Mucho se habla sobre recetas a base de pasta, pero realmente ¿qué definición tenemos sobre este alimiento?.
No es mucho lo que se conoce sobre el origen de ese maravilloso regalo de Italia al mundo, “la pasta”.
Aunque algunos arqueólogos creen haber visto en pinturas etruscas algo parecido a los tagliatelle o la lasaña, se descarta esta teoría pues desaparecen rastros por siglos y se sabe que los griegos y los romanos no conocieron la pasta.
Al mismo tiempo se dice que Marco Polo introdujo la pasta a su regreso en 1295 de su viaje a oriente, en el cual hubiera conocido algo parecido a la pasta que los chinos ya elaboraban en tiempo de la dinastía Sing entre los siglos X y XII con harina de arroz.
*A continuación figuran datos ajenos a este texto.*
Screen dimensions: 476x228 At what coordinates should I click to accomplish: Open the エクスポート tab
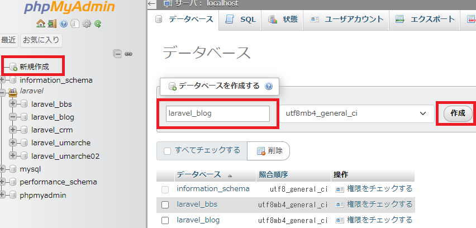pos(425,20)
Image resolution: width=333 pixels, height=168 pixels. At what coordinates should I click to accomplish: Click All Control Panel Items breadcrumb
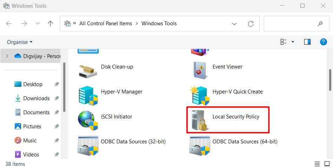click(x=106, y=24)
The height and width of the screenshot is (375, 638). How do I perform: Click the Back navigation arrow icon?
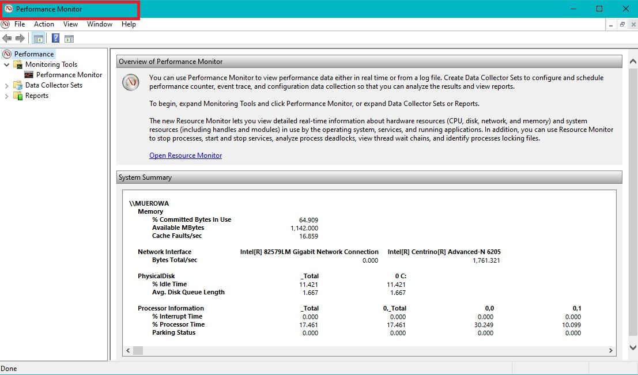pos(7,38)
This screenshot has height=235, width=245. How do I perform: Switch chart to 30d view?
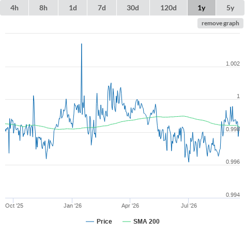(x=133, y=8)

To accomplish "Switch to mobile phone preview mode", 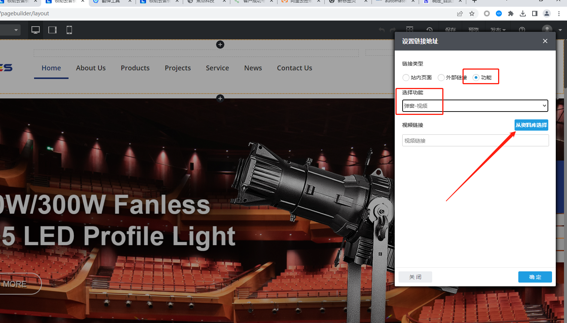I will point(69,30).
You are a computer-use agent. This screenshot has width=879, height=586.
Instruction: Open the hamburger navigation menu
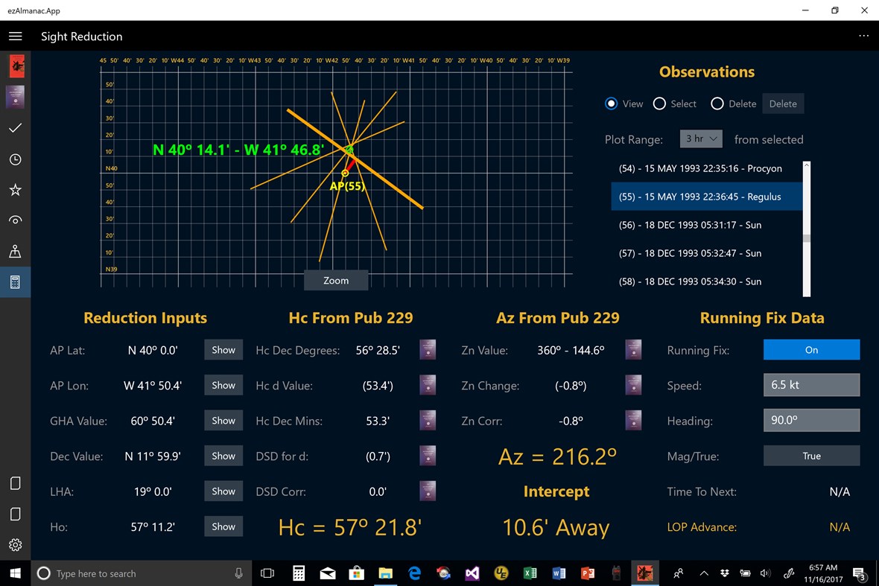click(15, 36)
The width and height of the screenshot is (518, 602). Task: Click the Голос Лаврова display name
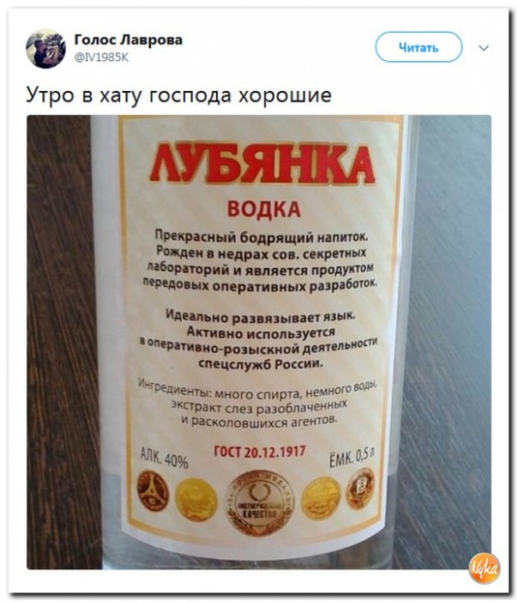pos(128,40)
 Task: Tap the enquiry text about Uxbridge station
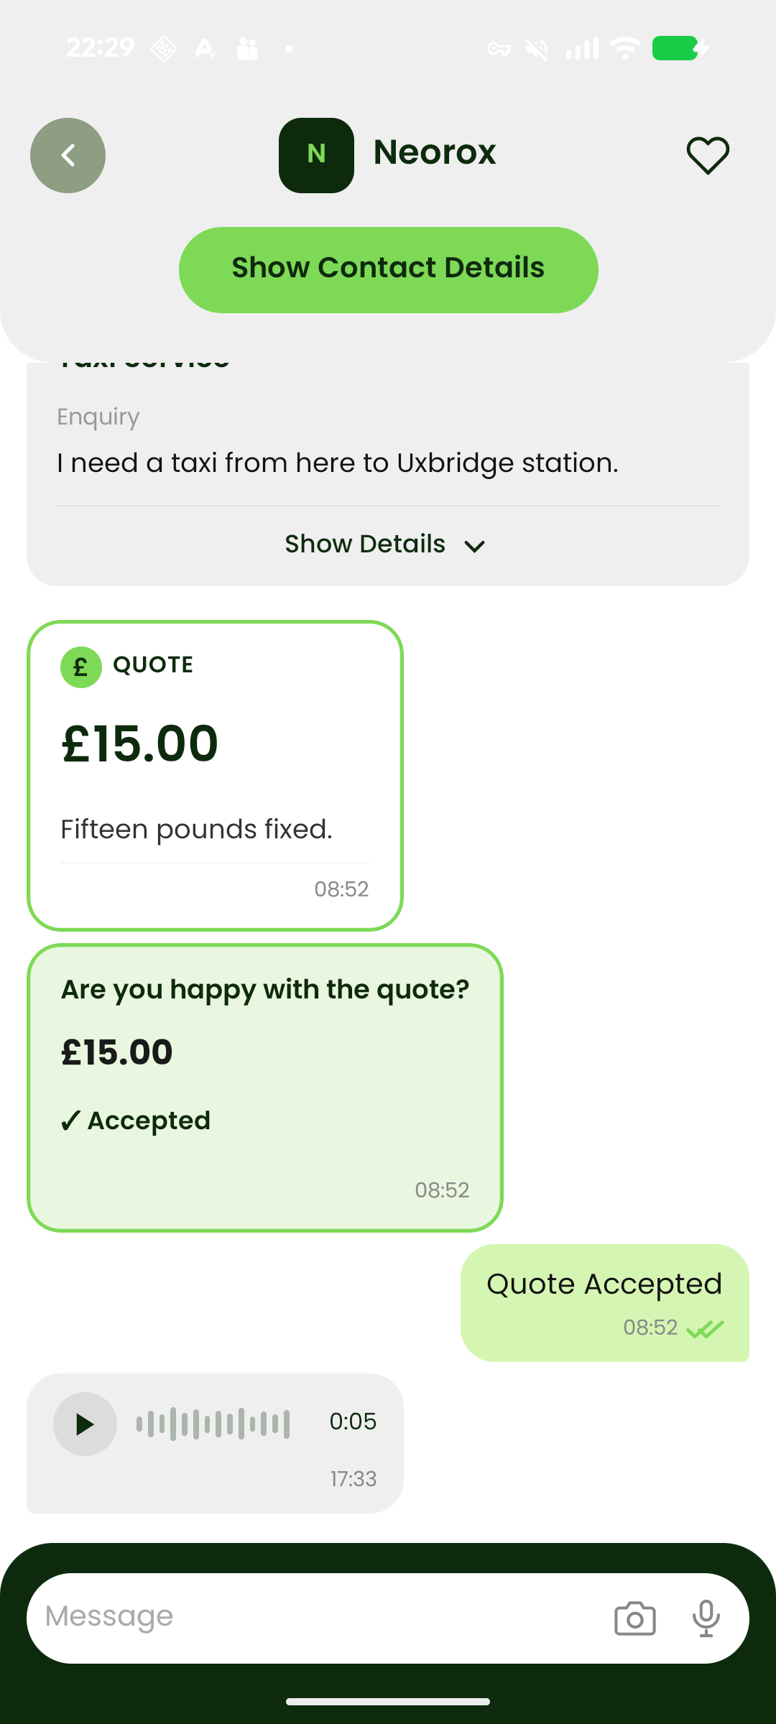338,463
Sin embargo hay constancia que antes, a mediados del siglo XIII, el poeta Jacopone di Todi incluye la palabra lasagna en uno de sus versos alrededor de 1250 y hay referencia a una cesta de pasta seca denominada “macarroni” en 1297 en el inventario de un soldado genovés.
Se cree más bien que su origen en Italia se deba a influencia de la invasión árabe, la que fue mayor en Sicilia y eran los sicilianos los considerados especialistas de la pasta y en Bagdad fue encontrado un recetario con una receta de pasta en tiras muy finas cocidas en un ragú de carne, lentejas y garbanzos.
La pasta es un alimento muy versátil que se presenta en formas muy diversas; fresca, seca, sólida o ahuecada, rellena o no y puede prepararse en muy diversas formas; sopas, ensaladas, con salsa, y puede prepararse o acompañar casi con cualquier otro alimento.
La pasta seca comenzó a fabricarse en Nápoles en el siglo XIX con el proceso de secado de la pasta.
Se presenta en muchísimas formas, largas o cortas, finas o gruesas, sólidas o con huecos y en muy diversas formas. Entre las largas, desde muy finas: capellini, spaguetti, bucatini, barette, etc. dependiendo de la forma de su sección transversal hasta las más gruesas: tagliatelle, lasagnette, macheroni, hasta la más grande y plana, la lasaña.
Entre las cortas, también muchas variantes: penne, rigatoni, farfalle, fusile, eliche, conchigli, etc. Hay también las pastas coloreadas o condimentadas con diferentes colores (espinacas, etc.) y las pastas para rellenar: canelones, etc.
Las pastas alimenticias, son obtenidas de la mezcla de sémola de trigo durum, que contiene más gluten o proteína, con agua o con huevo. La pasta fresca, a la cual nos referimos en otra ocasión, la que se hace domésticamente con la harina para todo proposito (all purpose flour) o artesanalmente, puede ser hecha de sémola de trigo durum, de harina de trigo duro o de la mezcla de ambas.
El uso de la sémola en la fabricación industrial de la pasta permite que soporte mejor el cocimiento sin romperse, se mantenga más elástica y tenga mejor aroma.
Las leyes italianas y los italianos son muy exigentes con las normas que deben seguirse en la fabricación de la pasta a diferencia de la Comunidad Europea, que en función de otras países acepta que eso no sea tan importante, pero que los italianos consideran adulteraciones. Las leyes italianas son muy específicas: el uso de sémola para la fabricación; un mínimo de 4 huevos de gallina (200 gramos) para 1 kilo de sémola; las pastas deben ser expedidas en paquetes herméticamente cerrados de 250 ó 500 gramos y de 1 kilogramo.
Son elementos muy importantes para la pasta seca industrial el método de secado que debe ser gradual y puede durar, según el tipo de pasta, de 40 a 80 horas, lo que antes era solo al sol, hoy se aceptan también otros procedimientos. Es también importante que el material para el trefilado sea bronce, que da a la pasta una superficie no completamente lisa que permite que la salsa se adhiera mejor a la pasta, también es esa la razón que haya iguales tipos de pasta pero lisos o rigate, rallada.